### EXERCISE TASKS:
**a.** In the speech below on Alberta's oil price shock, why did the province reject the advice to balance its budget immediately through deep cuts? Answer in one to three sentences.
**b.** Answer these questions about the speech below on Alberta's oil price shock, one line each:
(i) How many direct and indirect jobs does Canada's energy industry support?
(ii) How large was the provincial deficit created by the drop in revenues?
(iii) What replaced the health levy that the province did away with?

### SOURCE PASSAGE:

As you know, Canada is one of the world’s principal energy producers with some of the world’s largest energy reserves, an industry that supports more than 500,000 direct and indirect jobs. When you have a price shock that is that deep, the effects are felt across the country, including among the thousands of Ontario-based companies that do business in oil and gas, and back home, in my province of Alberta, where most of Canada’s resources are located. In Ontario, for you, that shock price meant lower demand, lower growth and lost opportunities. For families in Alberta, it meant terrible stress and hardship. People lost their homes, and they worried. They worried about how they would literally put food on their table. Throughout the country, tens of thousands of workers returned home from Alberta without the good pay cheque in their pockets that they needed to take care of their families in their home provinces, pay their taxes and support their local economies. For us in Alberta, the price shock also meant a sharp economic recession, one that echoed throughout homes and businesses across the province, and it meant a very severe fiscal shock. Our revenues dropped by about 20%, creating an $11 billion provincial deficit.
At the time, there were those who argued and continue to argue that the only thing that mattered in that description that I just gave to you was the story of the provincial deficit. People did not matter; economic growth did not matter. The only thing that mattered was to immediately balance the provincial budget by making everything worse, by firing the nurses that our loved ones need at their bedside when they are sick and the teachers who our kids depend on to learn and by cutting everyone’s healthcare and all our families’ educations by 20% in the middle of a sharp recession. We were fighting a fire, and these folks wanted to deal with it by building a bigger fire: Classic cut-and-slash austerity, schemes that have been tried and failed all around the world with little to show other than the highest levels of inequality seen in a century.
We did not take that bad advice, advice that would have put more people out of work and made things even harder. Instead, we stabilized the public spending in our province, ending a period of runaway, volatile public spending growth, and we absorbed that fiscal shock rather than downloading it onto Alberta families. We helped families directly by doing away with a massive and regressive health levy and replacing it with fair, progressive taxes that people pay when they can afford to. We did what we reasonably could to offset the price shock by investing in the economy with a strong and carefully targeted infrastructure plan that put people to work and made up for years of neglect. We started and we are now partnering with business in and out of the energy sector to diversify our economy and to move up the value chain, adding more value to what we do in Alberta. And we acted decisively to reduce our emissions and to combat climate change while working at the same time to diversify our energy markets. I will speak more about that in a moment, except let me just say it really is working.

### Target position records:
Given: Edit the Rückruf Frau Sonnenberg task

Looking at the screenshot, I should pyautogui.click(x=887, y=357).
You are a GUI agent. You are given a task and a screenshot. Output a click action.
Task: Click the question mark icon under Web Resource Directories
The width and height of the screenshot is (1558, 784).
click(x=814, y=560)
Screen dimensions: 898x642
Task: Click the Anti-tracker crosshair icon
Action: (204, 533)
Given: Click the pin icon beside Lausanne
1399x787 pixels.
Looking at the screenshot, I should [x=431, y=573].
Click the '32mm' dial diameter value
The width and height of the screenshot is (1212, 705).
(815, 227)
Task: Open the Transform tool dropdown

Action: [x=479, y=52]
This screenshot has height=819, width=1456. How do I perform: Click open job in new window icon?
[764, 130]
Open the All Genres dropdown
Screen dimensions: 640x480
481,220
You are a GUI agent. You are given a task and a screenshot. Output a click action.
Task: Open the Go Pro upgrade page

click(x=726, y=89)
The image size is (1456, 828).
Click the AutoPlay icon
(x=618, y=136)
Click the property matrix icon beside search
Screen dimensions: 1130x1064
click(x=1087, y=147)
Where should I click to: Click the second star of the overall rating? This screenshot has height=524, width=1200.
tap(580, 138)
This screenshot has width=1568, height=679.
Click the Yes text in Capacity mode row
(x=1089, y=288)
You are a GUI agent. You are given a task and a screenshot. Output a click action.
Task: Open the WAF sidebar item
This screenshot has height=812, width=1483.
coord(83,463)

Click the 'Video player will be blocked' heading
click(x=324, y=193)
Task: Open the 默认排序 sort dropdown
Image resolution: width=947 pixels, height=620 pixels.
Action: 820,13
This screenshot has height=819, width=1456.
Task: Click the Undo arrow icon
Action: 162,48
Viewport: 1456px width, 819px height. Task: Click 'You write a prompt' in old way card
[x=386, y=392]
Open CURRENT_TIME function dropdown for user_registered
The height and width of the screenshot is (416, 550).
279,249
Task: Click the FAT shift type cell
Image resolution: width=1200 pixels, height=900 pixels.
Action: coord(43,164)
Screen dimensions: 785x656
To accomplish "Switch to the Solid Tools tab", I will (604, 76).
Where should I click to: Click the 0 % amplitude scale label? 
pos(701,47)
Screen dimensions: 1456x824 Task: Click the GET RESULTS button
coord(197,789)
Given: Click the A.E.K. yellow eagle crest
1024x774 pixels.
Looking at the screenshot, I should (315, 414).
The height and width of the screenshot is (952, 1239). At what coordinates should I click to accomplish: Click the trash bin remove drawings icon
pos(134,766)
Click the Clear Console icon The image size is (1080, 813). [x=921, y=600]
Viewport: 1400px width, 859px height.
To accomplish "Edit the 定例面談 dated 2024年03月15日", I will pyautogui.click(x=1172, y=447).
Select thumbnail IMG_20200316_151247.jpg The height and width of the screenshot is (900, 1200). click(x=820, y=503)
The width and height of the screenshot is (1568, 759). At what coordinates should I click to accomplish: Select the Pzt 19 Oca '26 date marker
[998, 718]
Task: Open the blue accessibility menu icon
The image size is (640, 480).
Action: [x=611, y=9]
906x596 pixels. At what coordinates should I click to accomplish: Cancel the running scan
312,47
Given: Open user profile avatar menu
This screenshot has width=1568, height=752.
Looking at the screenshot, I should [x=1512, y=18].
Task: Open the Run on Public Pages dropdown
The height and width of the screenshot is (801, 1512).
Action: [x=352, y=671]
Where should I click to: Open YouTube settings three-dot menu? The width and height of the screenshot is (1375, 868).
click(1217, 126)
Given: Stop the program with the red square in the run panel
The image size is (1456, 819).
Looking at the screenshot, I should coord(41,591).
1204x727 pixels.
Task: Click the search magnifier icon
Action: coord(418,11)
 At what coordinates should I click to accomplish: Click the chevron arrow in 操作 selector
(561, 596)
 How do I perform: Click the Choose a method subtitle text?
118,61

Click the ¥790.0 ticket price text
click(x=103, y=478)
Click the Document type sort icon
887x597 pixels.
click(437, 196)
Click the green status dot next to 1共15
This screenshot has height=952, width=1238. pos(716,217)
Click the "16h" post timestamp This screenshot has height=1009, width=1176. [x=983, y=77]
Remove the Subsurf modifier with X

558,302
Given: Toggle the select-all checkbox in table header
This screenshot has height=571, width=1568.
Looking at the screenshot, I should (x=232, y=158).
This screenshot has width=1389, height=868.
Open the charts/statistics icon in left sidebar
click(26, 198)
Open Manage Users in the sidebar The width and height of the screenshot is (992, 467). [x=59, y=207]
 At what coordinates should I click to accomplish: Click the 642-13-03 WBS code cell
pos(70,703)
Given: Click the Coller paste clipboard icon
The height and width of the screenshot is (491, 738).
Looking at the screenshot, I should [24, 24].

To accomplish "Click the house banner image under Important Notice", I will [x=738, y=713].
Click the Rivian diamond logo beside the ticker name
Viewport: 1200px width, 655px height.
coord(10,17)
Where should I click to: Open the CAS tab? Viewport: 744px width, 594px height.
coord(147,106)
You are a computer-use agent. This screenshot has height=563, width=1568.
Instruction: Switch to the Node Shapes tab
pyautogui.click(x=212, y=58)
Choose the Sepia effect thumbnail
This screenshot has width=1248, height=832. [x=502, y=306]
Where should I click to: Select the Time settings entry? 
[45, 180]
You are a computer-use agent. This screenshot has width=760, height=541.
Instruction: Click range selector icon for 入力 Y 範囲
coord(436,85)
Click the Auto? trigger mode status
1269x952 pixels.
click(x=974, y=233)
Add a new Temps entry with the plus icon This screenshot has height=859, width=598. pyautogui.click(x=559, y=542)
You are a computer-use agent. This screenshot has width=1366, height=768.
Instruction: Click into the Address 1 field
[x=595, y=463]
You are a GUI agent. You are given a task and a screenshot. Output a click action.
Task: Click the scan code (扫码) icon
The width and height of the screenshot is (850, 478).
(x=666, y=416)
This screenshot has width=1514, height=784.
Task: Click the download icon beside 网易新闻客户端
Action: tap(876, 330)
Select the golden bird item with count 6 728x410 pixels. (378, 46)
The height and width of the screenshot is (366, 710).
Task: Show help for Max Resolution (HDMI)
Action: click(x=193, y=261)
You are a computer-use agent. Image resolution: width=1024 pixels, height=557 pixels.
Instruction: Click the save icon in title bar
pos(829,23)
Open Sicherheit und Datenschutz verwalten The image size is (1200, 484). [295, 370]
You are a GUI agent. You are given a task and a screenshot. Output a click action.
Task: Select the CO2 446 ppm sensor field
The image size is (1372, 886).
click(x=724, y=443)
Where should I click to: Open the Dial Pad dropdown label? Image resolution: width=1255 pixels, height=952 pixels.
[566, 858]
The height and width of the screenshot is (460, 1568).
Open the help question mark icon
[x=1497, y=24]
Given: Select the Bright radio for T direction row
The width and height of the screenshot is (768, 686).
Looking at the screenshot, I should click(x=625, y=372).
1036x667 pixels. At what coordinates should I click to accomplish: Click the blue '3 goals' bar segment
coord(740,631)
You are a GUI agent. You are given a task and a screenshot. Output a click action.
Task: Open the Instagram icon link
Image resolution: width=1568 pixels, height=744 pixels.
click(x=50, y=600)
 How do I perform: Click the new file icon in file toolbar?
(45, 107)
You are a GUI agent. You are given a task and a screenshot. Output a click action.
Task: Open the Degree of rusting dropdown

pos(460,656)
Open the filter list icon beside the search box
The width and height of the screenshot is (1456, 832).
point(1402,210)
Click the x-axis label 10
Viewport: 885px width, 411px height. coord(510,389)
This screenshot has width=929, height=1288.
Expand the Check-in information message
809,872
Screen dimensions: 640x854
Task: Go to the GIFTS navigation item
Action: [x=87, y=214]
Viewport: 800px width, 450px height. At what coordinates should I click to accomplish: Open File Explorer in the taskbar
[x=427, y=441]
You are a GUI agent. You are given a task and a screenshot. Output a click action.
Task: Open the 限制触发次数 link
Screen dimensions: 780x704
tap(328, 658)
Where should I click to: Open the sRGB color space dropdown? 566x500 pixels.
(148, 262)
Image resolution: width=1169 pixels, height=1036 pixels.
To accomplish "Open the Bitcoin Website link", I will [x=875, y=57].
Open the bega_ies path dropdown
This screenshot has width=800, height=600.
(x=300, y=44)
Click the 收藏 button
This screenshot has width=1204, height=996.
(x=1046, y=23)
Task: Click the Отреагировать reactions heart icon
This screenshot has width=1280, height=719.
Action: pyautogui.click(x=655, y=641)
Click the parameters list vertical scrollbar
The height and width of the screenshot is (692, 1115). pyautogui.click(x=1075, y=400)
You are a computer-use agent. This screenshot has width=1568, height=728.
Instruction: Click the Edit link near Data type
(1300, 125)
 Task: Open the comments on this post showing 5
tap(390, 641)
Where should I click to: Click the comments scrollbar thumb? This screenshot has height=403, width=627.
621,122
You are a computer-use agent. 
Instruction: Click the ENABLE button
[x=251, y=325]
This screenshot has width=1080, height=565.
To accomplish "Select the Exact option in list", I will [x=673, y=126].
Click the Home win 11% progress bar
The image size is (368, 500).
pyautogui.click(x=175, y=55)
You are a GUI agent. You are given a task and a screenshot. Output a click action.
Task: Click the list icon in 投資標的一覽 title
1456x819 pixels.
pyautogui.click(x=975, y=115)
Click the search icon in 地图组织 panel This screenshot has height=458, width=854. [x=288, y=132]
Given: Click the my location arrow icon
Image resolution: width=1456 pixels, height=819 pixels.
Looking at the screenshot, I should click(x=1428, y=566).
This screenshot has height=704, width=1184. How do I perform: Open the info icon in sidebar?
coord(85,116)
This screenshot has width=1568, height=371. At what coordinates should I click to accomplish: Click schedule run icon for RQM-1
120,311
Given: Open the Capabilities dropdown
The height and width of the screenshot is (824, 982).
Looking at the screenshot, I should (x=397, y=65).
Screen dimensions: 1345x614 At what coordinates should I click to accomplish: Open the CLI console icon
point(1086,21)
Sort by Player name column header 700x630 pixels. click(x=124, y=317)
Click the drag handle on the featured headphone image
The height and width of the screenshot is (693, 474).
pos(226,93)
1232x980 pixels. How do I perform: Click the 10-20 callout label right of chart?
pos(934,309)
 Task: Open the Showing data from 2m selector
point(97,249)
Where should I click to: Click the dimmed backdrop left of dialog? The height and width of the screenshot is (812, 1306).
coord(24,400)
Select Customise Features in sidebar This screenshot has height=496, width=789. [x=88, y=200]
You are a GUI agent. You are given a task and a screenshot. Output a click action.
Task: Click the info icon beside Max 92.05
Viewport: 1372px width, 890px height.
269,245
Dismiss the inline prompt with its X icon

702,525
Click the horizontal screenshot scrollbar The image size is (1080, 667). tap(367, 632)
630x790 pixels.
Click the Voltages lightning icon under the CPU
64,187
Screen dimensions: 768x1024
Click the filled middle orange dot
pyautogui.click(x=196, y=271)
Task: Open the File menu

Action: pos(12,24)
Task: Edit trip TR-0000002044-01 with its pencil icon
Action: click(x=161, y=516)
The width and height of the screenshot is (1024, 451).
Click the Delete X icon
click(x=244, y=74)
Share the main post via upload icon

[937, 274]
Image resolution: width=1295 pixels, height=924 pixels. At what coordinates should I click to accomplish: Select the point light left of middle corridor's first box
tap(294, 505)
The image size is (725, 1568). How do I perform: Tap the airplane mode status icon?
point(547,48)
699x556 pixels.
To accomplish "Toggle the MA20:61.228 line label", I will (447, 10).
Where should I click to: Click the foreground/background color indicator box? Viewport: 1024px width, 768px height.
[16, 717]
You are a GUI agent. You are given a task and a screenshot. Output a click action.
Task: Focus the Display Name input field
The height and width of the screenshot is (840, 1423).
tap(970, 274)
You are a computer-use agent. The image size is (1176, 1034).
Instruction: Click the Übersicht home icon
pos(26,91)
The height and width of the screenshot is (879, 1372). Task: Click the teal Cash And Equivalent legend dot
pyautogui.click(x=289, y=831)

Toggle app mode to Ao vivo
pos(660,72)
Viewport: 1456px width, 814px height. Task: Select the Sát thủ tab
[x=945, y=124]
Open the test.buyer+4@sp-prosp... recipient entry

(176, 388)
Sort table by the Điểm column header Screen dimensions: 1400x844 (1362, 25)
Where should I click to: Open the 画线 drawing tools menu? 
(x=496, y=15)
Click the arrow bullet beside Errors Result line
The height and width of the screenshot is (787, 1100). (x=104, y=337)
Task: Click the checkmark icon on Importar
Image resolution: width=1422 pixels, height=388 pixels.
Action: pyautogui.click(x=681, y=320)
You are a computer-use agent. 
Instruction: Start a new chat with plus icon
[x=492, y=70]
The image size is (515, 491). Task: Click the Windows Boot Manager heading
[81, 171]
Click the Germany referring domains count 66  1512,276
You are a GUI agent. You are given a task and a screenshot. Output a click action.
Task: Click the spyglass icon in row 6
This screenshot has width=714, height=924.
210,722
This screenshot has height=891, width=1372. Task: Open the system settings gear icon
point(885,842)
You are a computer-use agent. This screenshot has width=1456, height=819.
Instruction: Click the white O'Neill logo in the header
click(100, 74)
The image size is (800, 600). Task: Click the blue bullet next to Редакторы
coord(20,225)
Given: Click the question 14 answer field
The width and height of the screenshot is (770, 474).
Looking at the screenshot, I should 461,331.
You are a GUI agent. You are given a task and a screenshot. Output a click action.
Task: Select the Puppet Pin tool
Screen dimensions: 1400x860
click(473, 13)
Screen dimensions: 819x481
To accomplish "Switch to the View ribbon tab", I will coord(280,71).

### RESULTS BY TASK:
**a.** The province rejected it because that advice would have put more people out of work and made things even harder. The speaker likens it to fighting a fire by building a bigger fire.

**b.**
(i) More than 500,000.
(ii) $11 billion.
(iii) Fair, progressive taxes that people pay when they can afford to.